Era um sujeito violento, de coração perto da goela. Não, era um cabra que se
arreliava algumas vezes – e quando isto acontecia, sempre se dava mal. Naquela
tarde, por exemplo, se não tivesse perdido a paciência e xingado a mãe da
autoridade, não teria dormido na cadeia depois de agüentar zinco no lombo. Dois
excomungados tinham-lhe caído em cima, um ferro batera-lhe no peito, outro nas
costas, ele se arrastara tiritando como um frango molhado. Tudo porque se
esquentara e dissera uma palavra inconsideradamente. Falta de criação. Tinha lá
culpa? O sarapatel se formara, o cabo abrira caminho entre os feirantes que se
apertavam em redor: – "Toca pra frente".
Depois
surra e cadeia, por causa de uma tolice. Ele, Fabiano, tinha sido provocado.
Tinha ou não tinha? Salto de reiúna em cima da alpercata. Impacientara-se e
largara o palavrão. Natural, xingar a mãe de uma pessoa não vale nada, porque
todo o mundo vê logo que a gente não tem a intenção de maltratar ninguém. Um
ditério sem importância. O amarelo devia saber isso. Não sabia. Saíra-se com
quatro pedras na mão, apitara. E Fabiano comera da banda podre. –
"Desafasta".
Deu
um passo para a catingueira. Se ele gritasse agora "Desafasta", que
faria o polícia? Não se afastaria, ficaria colado ao pé de pau. Uma lazeira, a
gente podia xingar a mãe dele. Mas então... Fabiano estirava o beiço e rosnava.
Aquela coisa arriada e achacada metia as pessoas na cadeia, dava-lhes surra.

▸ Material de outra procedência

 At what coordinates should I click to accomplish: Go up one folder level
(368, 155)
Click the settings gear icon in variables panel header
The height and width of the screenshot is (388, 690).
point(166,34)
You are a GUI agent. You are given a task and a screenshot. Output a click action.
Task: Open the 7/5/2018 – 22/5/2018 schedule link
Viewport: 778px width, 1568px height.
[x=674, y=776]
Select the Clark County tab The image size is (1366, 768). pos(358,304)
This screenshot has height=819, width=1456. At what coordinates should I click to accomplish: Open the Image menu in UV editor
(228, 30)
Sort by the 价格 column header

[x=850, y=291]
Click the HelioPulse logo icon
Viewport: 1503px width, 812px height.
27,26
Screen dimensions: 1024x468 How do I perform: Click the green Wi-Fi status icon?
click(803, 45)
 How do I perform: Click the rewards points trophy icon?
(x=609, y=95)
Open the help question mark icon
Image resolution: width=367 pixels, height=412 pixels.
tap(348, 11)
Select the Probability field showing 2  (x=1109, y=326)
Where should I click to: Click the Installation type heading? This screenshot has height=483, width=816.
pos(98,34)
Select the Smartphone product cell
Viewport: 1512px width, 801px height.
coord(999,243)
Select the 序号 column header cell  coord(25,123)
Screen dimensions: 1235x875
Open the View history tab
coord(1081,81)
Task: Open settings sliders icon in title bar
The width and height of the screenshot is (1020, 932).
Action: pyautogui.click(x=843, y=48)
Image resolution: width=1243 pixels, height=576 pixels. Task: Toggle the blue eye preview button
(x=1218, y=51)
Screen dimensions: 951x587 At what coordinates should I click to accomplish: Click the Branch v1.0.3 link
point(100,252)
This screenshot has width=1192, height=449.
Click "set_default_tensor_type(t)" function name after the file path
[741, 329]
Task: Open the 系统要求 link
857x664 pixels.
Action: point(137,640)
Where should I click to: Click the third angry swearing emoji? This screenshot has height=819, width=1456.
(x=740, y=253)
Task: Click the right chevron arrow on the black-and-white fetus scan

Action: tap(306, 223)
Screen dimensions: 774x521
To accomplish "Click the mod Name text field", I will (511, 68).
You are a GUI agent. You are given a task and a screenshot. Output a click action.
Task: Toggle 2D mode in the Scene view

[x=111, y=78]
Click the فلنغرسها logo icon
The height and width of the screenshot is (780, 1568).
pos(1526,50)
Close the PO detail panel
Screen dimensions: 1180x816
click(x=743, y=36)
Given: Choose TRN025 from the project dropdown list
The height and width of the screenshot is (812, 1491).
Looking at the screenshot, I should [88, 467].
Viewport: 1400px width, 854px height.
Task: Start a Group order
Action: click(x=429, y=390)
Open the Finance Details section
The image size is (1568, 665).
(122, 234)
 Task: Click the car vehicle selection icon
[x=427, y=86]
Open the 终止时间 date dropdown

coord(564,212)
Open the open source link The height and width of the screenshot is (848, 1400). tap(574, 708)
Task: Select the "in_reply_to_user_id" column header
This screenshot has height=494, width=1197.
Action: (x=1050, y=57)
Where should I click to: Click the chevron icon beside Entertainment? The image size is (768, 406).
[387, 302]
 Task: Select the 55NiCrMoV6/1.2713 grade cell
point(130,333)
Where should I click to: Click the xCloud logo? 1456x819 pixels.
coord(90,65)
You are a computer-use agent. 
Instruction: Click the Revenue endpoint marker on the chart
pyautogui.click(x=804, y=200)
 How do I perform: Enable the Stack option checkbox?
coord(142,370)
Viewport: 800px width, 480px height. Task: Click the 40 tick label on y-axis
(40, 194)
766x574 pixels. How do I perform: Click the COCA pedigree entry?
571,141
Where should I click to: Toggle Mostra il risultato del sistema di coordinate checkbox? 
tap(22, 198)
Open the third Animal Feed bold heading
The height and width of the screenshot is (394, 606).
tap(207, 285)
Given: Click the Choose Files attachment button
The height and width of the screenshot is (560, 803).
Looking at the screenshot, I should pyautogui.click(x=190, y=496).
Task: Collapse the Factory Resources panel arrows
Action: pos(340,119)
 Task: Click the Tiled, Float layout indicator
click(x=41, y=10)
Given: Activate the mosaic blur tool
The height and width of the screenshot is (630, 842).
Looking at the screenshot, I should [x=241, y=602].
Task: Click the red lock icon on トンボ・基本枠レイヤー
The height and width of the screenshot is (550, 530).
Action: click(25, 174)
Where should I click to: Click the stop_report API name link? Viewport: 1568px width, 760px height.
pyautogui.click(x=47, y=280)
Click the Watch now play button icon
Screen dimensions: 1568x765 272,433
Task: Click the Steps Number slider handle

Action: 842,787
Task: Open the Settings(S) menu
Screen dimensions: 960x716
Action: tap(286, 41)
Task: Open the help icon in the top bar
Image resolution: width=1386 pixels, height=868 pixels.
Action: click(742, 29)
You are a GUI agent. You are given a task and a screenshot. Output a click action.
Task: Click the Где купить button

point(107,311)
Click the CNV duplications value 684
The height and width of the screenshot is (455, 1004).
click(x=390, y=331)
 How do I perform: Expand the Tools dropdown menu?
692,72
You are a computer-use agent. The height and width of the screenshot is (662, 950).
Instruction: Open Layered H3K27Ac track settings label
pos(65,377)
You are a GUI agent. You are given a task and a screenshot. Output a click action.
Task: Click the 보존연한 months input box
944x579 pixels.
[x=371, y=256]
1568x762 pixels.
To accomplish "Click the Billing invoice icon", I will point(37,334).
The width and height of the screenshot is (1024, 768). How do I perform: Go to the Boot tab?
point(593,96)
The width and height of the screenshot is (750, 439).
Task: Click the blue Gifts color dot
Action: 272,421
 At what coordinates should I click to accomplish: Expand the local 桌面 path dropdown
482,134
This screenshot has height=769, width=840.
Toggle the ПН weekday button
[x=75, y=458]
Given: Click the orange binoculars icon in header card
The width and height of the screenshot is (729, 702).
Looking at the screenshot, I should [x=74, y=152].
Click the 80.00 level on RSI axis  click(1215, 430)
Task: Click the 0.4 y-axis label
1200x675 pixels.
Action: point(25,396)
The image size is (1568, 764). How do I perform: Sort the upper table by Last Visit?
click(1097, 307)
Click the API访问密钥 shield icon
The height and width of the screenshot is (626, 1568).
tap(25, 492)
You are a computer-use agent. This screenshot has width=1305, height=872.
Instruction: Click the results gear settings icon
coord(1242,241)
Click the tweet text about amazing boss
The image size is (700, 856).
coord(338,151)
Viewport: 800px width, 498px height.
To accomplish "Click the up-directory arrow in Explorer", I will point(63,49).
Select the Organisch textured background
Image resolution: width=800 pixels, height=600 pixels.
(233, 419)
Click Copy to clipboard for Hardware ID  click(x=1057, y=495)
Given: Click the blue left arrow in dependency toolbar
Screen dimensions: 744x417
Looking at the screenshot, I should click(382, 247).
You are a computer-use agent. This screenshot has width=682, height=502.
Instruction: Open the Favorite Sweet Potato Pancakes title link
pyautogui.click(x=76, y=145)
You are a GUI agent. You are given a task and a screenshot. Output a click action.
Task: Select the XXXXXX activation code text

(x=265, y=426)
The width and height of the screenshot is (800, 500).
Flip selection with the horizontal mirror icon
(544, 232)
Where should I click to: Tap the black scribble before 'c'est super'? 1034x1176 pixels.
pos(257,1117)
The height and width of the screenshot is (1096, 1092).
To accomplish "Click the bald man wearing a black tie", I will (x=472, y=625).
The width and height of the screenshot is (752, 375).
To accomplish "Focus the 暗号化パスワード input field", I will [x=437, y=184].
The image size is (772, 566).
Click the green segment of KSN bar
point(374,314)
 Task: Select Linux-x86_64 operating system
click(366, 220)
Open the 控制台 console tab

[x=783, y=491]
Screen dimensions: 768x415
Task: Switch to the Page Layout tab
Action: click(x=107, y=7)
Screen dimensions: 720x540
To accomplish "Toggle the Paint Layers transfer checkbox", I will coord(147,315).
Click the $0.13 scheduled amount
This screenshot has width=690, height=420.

Não entendia. Se fosse uma criatura de saúde e muque, estava certo. Enfim apanhar
do governo não é desfeita, e Fabiano até sentiria orgulho ao recordar-se da
aventura. Mas aquilo... Soltou uns grunhidos. Porque motivo o governo
aproveitava gente assim? Só se ele tinha receio de empregar tipos direitos.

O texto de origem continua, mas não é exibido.